Notes to Consolidated Financial Statements — (Continued)
 
19.   Related party transactions:
 
We believe all transactions with related parties have terms and conditions no less favorable to us than transactions with unaffiliated parties.
 
We have entered into lease agreements for properties owned by certain of our employees and former officers. The leases expire at different times through December 2016. Total lease expense pursuant to these leases was $2,993, $2,749 and $2,828 for the years ended December 31, 2010, 2009 and 2008, respectively.
 
In connection with the Complete Energy Services, Inc. (“CES”) acquisition of Hamm Co. in 2004, CES entered into a certain Strategic Customer Relationship Agreement with Continental Resources, Inc. (“CRI”).

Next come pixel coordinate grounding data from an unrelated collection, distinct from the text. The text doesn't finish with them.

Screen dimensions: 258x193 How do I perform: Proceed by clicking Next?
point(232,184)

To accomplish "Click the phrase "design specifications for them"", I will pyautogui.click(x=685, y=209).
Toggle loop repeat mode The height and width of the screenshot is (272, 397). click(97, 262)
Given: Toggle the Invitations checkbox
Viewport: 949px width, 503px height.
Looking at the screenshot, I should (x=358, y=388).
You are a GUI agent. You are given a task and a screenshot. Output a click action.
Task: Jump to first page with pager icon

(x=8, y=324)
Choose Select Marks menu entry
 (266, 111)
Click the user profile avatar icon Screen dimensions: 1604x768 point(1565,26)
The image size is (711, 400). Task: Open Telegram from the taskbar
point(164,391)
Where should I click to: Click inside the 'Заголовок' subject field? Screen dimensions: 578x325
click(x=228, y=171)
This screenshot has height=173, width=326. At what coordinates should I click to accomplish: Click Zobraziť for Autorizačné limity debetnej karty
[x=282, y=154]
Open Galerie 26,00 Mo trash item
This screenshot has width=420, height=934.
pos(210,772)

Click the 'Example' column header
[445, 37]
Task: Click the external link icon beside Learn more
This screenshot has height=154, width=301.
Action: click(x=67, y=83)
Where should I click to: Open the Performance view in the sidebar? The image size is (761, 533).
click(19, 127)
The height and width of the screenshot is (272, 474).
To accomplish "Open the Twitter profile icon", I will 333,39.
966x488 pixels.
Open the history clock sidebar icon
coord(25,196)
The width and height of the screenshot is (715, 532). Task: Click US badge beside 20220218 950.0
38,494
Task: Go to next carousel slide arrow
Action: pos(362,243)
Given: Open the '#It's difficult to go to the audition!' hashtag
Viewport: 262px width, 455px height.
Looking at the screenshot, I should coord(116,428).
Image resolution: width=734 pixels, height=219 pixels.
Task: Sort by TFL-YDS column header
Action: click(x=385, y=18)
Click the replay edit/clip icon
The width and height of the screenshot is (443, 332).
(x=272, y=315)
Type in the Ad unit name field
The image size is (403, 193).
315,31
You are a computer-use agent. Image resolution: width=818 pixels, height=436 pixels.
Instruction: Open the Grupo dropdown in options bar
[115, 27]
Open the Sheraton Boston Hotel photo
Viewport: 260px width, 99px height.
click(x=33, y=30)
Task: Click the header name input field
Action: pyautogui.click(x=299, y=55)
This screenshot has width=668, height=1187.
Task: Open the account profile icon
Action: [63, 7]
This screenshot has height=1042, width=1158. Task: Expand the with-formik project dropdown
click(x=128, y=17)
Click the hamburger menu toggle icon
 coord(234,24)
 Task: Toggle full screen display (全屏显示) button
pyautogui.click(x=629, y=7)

By virtue of the Combination, through a subsidiary, we are now party to such agreement. The agreement provides CRI the option to engage a limited amount of our assets into a long-term contract at market rates. Mr. Hamm is a majority owner of CRI and serves as a member of our board of directors.
 
We provided services to companies that were majority-owned by certain of our directors during 2010 which totaled $131,524, of which $131,337 was sold to CRI and $187 was sold to other companies. In 2009, these sales totaled $40,623, of which $40,343 was sold to CRI, and $280 was sold to other companies and in 2008, these sales totaled $61,194, of which $60,634 was sold to CRI, and $560 was sold to other companies. We also purchased services from companies that are majority-owned by certain of our directors which totaled $556 in 2010, of which $490 was purchased from CRI and $66 was purchased from other companies. These purchases for 2009 totaled $1,423, of which $1,191 was purchased from CRI and $232 was purchased from other companies and in 2008, these purchases totaled $2,866, of which $2,750 was purchased from CRI and $116 was purchased from other companies. At December 31, 2010 and 2009, our trade receivables included amounts from CRI of $50,048 and $5,957, respectively, with no balance in trade payables for either of these periods.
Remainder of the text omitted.